Германн, теперь уже бесповоротно Германн, не щадя себя, чувствуя, как глохнет в тиши каменных затворов, кровоточит и протестует его тело, продолжал гнать свою память в прошлое, где подымались, нарастали травы и падали, подрезанные косой на излете зрелости. Стучали на рельсовых стыках колеса вагонов, уходяще ревел встречный ветер. Моторы самолетов обгладывали небо, поедая пространство и давясь им, намертво сращивая свою холодную металлическую плоть с плотью живой и теплой. Стужей, зноем и успокоением врывалась в его суетную жизнь сибирская тайга. Память, с облегчением отринув далекое прошлое, стремилась угнездиться в этой хмурой и героической, но чуждой ему тайге, выискивала и находила местечко поуютнее, посхоронистее, меж разлапья вековых кедров и нагромождения скал. Он выживал ее и оттуда, гнал камнями и палками. Она ныряла под землю в рудники и шахты, в угольные и золотоносные жилы, он выгонял ее пинками на слепящую белизну снегов, упирающуюся, брал в охапку, тянул за руку из осязаемого, говорящего с ним сегодня в им же оглушенное и ослепленное прошлое, доведенное до полунаркотического состояния полуяви, полубреда, были-небыли, потому что дальше сожительствовать с такой болью уже невозможно было. Она убивала наповал все человеческое не только в нем, но и в тех, кто окружал его.
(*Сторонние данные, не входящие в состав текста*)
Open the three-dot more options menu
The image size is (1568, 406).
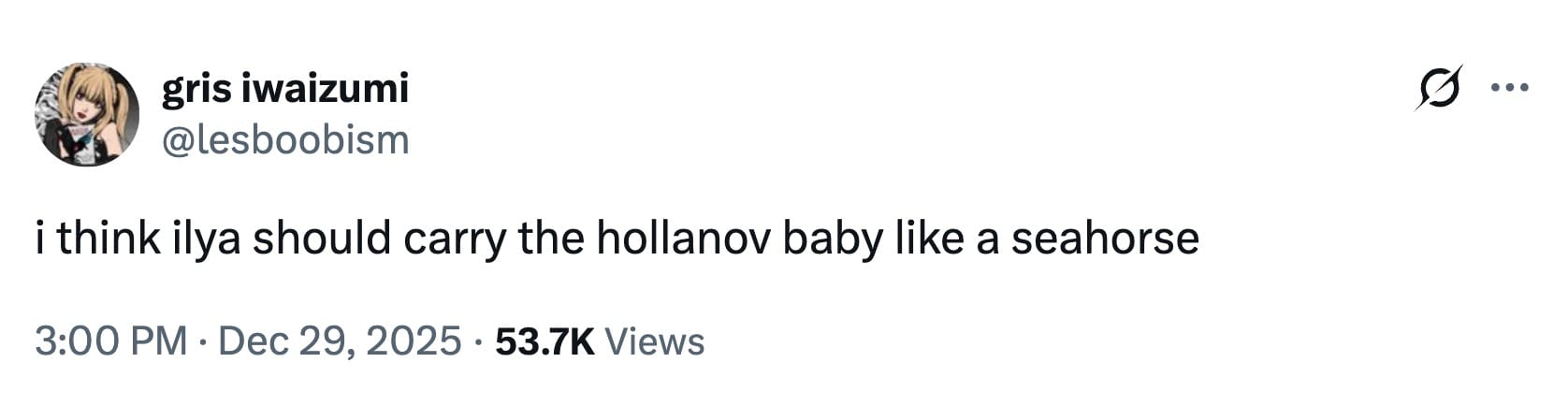pos(1509,89)
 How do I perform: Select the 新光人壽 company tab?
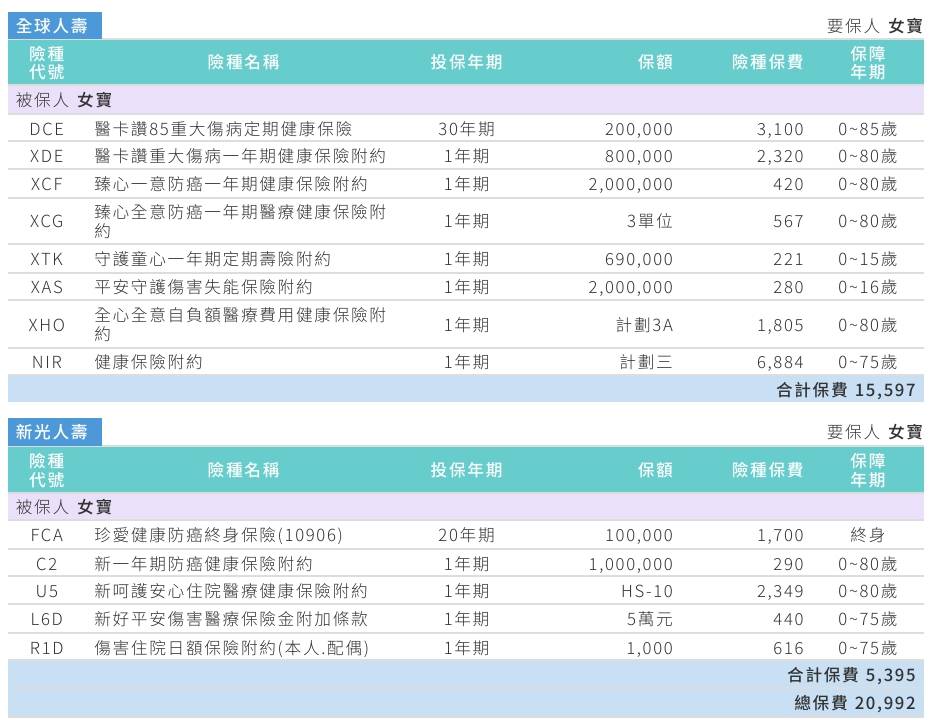52,432
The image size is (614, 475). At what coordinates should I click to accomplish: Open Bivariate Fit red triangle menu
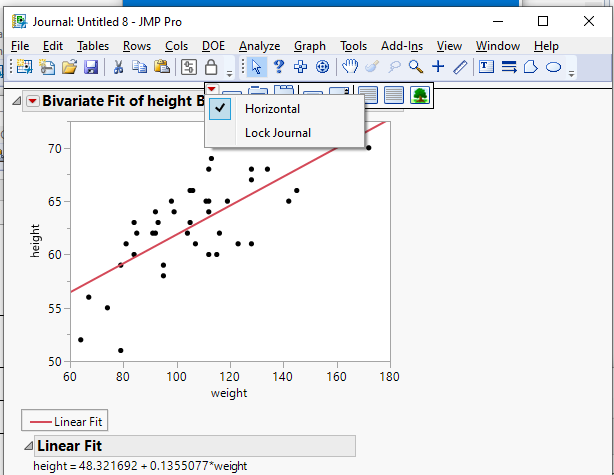coord(33,101)
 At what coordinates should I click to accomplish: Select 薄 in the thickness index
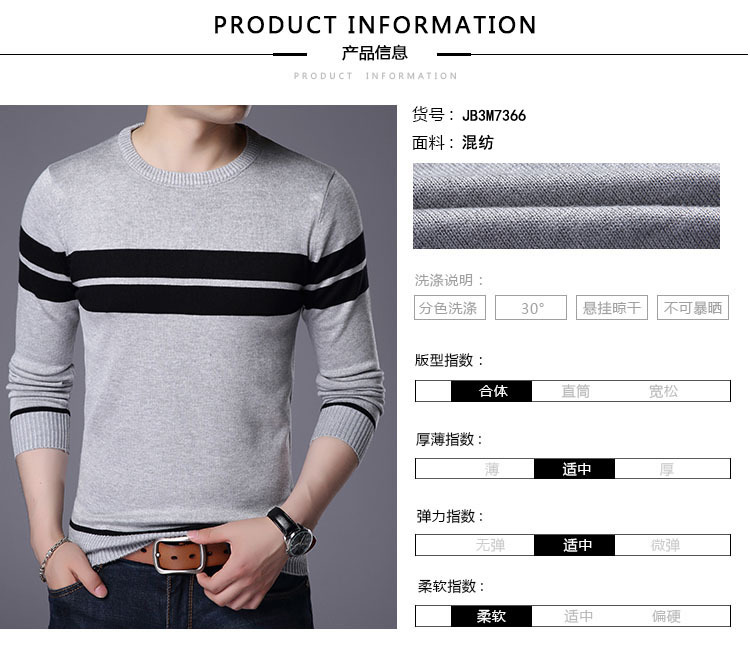[492, 469]
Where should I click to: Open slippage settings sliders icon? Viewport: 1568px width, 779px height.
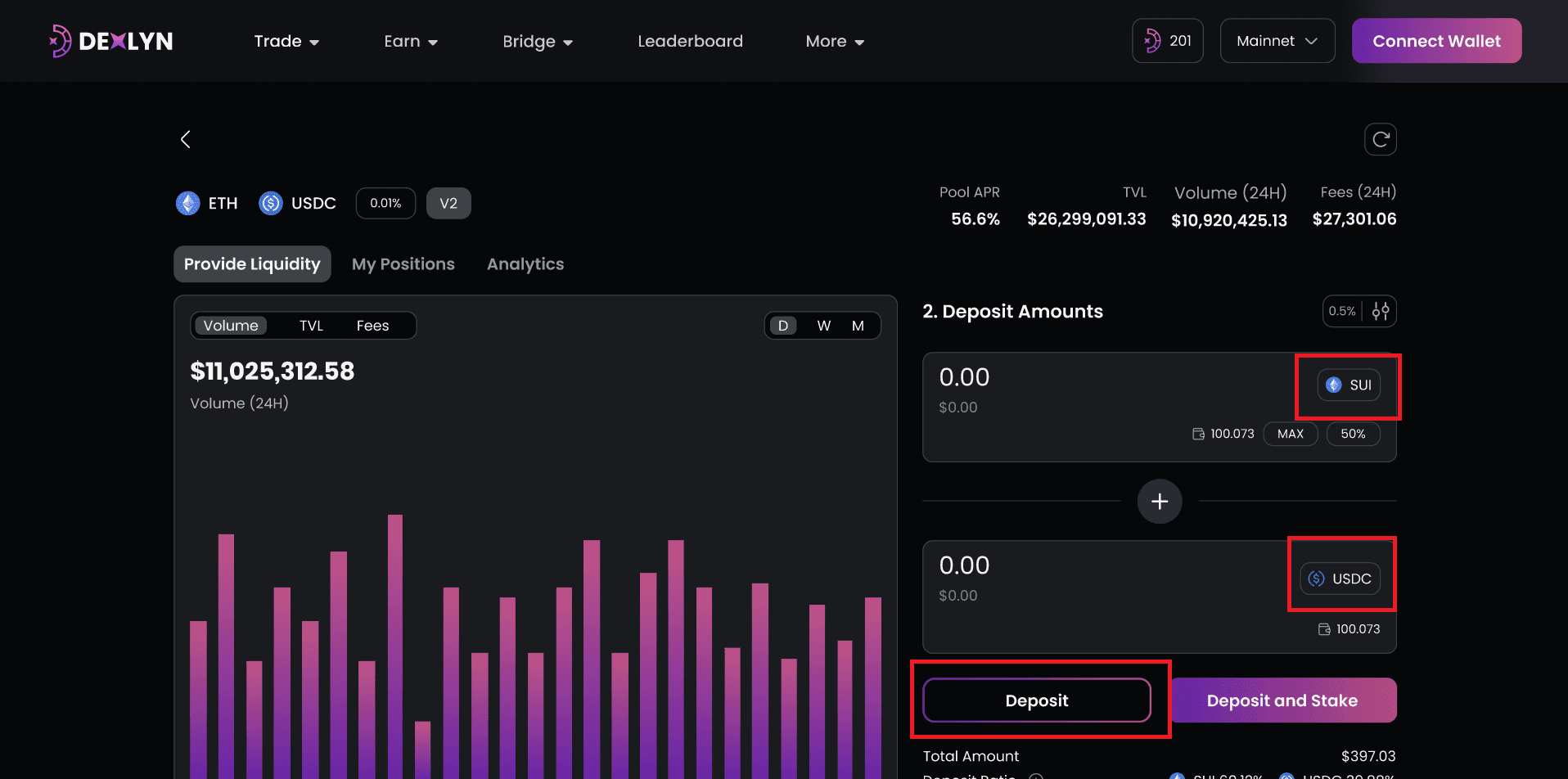pos(1381,311)
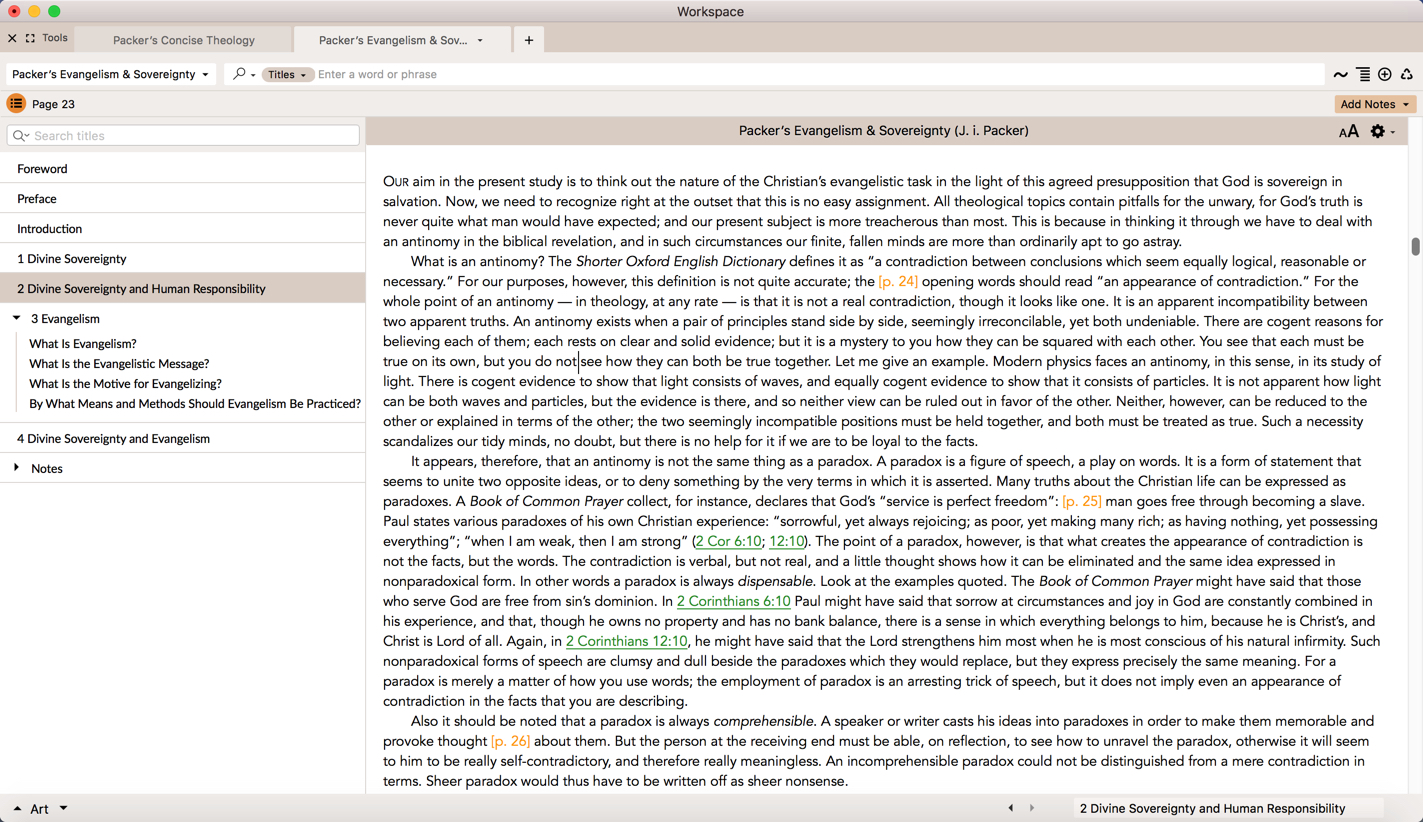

Совсем небезопасным было это путешествие в собственное прошлое. Германн и помыслить не мог, что оно такое страшное у него, среднего, вполне нормального человека, каковым он себя считал: терпимого, контактного, толерантного, как теперь говорят. Но одно дело толерантность к обществу, в котором ты не более как песчинка, послушная могучим ветрам истории, другое - толерантность с самим собой. Периоды и эпохи прошлого народов и его собственного народа были логичны, объяснимы и завершенны. Отдельные человеки были только горючим, топливом. Давний тот огонь не обжигал его, в нем было одно лишь предначертание. Не видел он ничего обжигающего, постыдного в прошлом своих друзей и подруг, душевные излияния которых ему приходилось выслушивать. Обыденщина, повседневность, не всегда украшавшая их, но вполне терпимая, может, потому, думал он теперь, что о самом главном они умалчивали, главное было в песке, в мелочах, ничего, казалось, не значащих.
Он же раздевал себя, обнажая свое прошлое до этих мелочей, до того, чего и не было, но могло быть, потому что он был готов к этому. И это была рана, всегда свежая, незарубцевавшаяся. И такая образина, такая рожа мило щерила зубы, проступала из-под наслоения лет, что оторопь брала. Лучше умереть, чем видеть, знать, что эта образина и есть ты, истинный твой лик, что это ты сам ежедневно и низводишь себя до состояния скота. От боли и стыда хотелось выть волком.
Германн душил в себе это желание, боясь превратиться в зверя. И остаться зверем, не пожелав обратного возвращения, что с ним, похоже, в конце концов и случилось. Все глубже и глубже ныряя в свое прошлое, истоки его, он, пронырнув сквозь жгучий стыд, завесу и толщу лет, достал до дна. И вынырнул назад, оказавшись, правда, неизвестно где, в каком измерении, в каком из миров. И было также невдомек ему, он ли это или только желание видеть себя таковым.
Черную лодку, челн увидел он на быстрой и светлой воде. Был челн тот пуст, но как бы управляем, не крутило, не вертело его течением. И свечечка горела на носу его. Горела, не колеблясь пламенем, не истаивая, хотя и дули на нее с обоих берегов невидимые ветры, дули зло, пытаясь погасить наверняка. Он чувствовал эти ветры, потому что сам был в реке, голый, как мать родила. В любую минуту мог оборваться, захлебнуться. Но не было ощущения близкого небытия. Радость была и чувство безмерного счастья. Радость и счастье не того дня, в котором все происходило, не голопузого несмышленыша, плывущего по реке, а его, Германна, радость и счастье, видящего все это из своего сегодняшнего дня. И он уже опасался, что такое счастье противопоказано человеку, от него тоже ведь можно захлебнуться и утонуть, так и не прибившись ни к одному из берегов.